Selected passage -
Segment Open
Armour-Ostroff and Torres are partners in real life as well as in making this film. They brought their son with them to the filming location and lived in the farmhouse that is the setting for much of the movie.

“The farmhouse we rented from two of the original actors who were in the original acting troupe in the 70s,” said Armour-Ostroff, referring to the real life events that eventually led to Healey writing his play.

Beautifully shot and poignantly acted, it is not surprising the film “The Drawer Boy” won first place in the Narrative Features category.

Painless: A Feature Film by Jordan Horowitz

Painless is a science-based drama written and directed by Jordan Horowitz. The story follows Henry Long, a man who is unable to feel pain due to a very rare and very real medical condition called congenital insensitivity to pain.

“Because of that he’s very cautious and protective of himself, and he’s also a very lonely, alienated person,” said Horowitz. “Kind of like a modern day Edward Scissorhands character.”

In the film we see Henry cautiously navigating day-to-day life - he always wears a jacket and scarf, he carries an extensive first aid kit, he puts ice cubes into hot beverages - all in an attempt to prevent injury. Much of Henry’s life is occupied by trying to find a cure to his affliction, to the point of obsession.

“Because there’s so much science and medical talk in the film, I ended up hiring a team of science advisors and medical advisors who helped us through all aspects of the film,” said Horowitz.

Much of the film is shot on location in New York City, a place where it should be difficult to be isolated.

“I was really looking for a New York story that dealt with a lonely, alienated character. I’m really fascinated with the idea of urban loneliness,” said Horowitz when asked where he found the inspiration to write the script for “Painless.”

Many people who experience congenital insensitivity to pain die at a young age due to their inability to detect serious injury. They could have internal bleeding or another serious illness and not know it.

“I began imagining what kind of character would live to be an adult with this kind of condition,” said Horowitz.

When asked if he had spoken with anyone who experiences the condition, I received an emphatic “no.”
Segment Closed
What you need to do -
**a)** Sum up the film write-up in two sentences.
**b)** According to the film write-up, what does Henry put into hot beverages?
**c)** Pick up the film write-up after its last sentence and keep it going.

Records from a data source
Segment Open
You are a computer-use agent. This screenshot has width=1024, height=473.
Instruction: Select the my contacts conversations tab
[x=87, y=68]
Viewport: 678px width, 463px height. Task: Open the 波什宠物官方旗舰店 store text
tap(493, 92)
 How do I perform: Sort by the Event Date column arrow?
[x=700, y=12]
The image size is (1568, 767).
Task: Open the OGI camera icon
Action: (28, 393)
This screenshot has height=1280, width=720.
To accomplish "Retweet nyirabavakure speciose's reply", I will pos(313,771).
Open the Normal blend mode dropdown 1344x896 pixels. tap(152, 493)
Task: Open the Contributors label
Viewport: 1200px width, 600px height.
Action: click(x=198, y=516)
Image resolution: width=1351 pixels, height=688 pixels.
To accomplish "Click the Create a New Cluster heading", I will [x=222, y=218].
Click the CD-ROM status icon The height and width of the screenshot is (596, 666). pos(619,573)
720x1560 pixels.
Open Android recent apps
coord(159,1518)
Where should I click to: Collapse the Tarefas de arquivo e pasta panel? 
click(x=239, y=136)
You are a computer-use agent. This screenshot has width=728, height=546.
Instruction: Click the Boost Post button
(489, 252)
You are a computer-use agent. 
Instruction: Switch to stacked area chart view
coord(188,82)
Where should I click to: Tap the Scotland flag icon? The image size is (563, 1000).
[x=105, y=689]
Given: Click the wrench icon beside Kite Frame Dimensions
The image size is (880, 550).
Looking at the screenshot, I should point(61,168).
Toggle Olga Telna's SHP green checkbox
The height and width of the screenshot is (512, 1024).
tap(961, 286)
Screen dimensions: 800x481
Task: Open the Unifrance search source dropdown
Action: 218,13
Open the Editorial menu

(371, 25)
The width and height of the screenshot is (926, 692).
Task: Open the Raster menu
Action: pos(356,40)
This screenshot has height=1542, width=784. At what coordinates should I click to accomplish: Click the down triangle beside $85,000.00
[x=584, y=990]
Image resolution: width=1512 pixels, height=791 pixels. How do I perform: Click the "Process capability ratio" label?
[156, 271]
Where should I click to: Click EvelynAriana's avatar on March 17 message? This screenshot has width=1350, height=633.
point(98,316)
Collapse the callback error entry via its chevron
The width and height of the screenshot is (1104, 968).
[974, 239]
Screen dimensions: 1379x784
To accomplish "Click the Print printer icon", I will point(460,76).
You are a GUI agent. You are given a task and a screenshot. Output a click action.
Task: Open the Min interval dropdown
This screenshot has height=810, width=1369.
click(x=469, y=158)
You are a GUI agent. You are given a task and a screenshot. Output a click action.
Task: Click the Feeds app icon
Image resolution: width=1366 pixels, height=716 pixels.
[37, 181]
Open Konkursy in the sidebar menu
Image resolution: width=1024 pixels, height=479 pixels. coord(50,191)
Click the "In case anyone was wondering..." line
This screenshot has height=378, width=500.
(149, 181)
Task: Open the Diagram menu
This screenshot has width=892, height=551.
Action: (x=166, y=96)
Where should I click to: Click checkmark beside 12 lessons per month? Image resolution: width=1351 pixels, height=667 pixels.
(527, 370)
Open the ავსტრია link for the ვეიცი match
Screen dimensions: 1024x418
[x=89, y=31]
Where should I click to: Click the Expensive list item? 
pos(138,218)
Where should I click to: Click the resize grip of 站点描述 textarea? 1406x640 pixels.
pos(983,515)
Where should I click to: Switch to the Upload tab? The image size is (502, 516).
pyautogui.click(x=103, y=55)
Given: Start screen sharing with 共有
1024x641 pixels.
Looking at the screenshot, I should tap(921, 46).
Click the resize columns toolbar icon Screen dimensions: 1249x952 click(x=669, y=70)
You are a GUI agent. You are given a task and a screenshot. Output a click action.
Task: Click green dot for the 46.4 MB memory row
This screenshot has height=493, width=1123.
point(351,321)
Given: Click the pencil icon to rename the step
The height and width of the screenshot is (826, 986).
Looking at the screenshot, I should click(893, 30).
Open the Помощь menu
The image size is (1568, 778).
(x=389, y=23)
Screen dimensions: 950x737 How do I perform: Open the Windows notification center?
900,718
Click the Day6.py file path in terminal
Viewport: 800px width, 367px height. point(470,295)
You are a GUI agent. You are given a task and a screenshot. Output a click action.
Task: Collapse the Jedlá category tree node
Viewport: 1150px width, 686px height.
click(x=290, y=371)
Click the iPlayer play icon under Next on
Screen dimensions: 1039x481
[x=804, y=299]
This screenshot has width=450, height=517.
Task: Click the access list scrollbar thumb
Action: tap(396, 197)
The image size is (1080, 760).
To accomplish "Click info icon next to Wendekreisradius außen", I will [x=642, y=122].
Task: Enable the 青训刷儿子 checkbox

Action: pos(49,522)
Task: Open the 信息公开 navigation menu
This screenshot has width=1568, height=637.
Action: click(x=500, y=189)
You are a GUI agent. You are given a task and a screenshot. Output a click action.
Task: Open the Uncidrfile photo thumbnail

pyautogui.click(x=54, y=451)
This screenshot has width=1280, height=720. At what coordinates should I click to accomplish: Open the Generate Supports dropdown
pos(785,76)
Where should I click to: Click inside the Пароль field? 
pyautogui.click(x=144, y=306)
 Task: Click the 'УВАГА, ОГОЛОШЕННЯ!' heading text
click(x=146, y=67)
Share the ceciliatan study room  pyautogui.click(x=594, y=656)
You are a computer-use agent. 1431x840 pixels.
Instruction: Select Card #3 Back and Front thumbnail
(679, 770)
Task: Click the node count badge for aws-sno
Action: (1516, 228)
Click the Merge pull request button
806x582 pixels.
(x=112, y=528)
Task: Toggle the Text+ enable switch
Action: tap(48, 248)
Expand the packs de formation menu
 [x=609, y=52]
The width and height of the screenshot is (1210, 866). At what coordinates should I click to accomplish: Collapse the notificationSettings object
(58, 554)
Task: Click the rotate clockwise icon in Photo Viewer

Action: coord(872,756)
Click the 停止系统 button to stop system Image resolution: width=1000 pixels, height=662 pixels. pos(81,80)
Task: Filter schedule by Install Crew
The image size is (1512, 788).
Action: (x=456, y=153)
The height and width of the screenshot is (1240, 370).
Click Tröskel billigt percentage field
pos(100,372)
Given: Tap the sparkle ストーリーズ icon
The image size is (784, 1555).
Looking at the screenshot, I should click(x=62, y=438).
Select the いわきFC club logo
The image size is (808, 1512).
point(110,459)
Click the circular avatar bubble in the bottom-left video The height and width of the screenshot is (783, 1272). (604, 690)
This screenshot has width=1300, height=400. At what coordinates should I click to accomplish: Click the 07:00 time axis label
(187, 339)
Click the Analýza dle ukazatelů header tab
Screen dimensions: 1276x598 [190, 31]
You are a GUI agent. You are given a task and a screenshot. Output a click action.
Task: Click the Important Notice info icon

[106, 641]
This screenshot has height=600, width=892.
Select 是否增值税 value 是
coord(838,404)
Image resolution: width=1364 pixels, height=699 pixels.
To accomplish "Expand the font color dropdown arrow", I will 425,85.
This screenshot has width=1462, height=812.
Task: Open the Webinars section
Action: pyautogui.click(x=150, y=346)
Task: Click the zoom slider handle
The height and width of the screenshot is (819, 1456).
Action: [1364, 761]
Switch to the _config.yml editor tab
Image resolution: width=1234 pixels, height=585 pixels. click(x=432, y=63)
Segment Closed
Responses by item number -
**a)** "The Drawer Boy," made by real-life partners Armour-Ostroff and Torres, who lived with their son in the farmhouse where much of it is set, won first place in the Narrative Features category. "Painless," a science-based drama written and directed by Jordan Horowitz, follows Henry Long, a lonely man in New York City who cannot feel pain because of congenital insensitivity to pain and who is obsessed with finding a cure.

**b)** Ice cubes.

**c)**
“I did some research on kids that had it, online I found out a little about some adults that had it…but I kind of stayed away from that. I had this idea of a modern day Edward Scissorhands in my head. I didn’t want to meet someone that had it and find out they’re just like a normal person with some quirks. I wanted it to be its own thing.”

The doctor who helps Henry in the film, and acts as his mentor in his quest to find a cure, is based on a real doctor in New York who specializes in pain management and works with people with Henry’s condition. Early in the script-writing process, Horowitz hit a wall – the same wall Henry hits in searching for a cure.

“I needed a breakthrough,” he said.

Fortunately one came with a Google search. Very new research at the time had revealed a second gene that may be responsible for Henry’s condition, and could therefore someday lead to a cure. Horowitz presented the new evidence to his science advisors.

“As soon as that happened, the ending wrote itself,” he said. “If you were to look up this condition now, all the research points to this second gene. It’s kind of like the school of thought has completely shifted. So I guess that makes it a period piece, because technically the movie takes place five or six years ago.”

Horowitz said Henry’s story may also be adapted for a TV show in the near future.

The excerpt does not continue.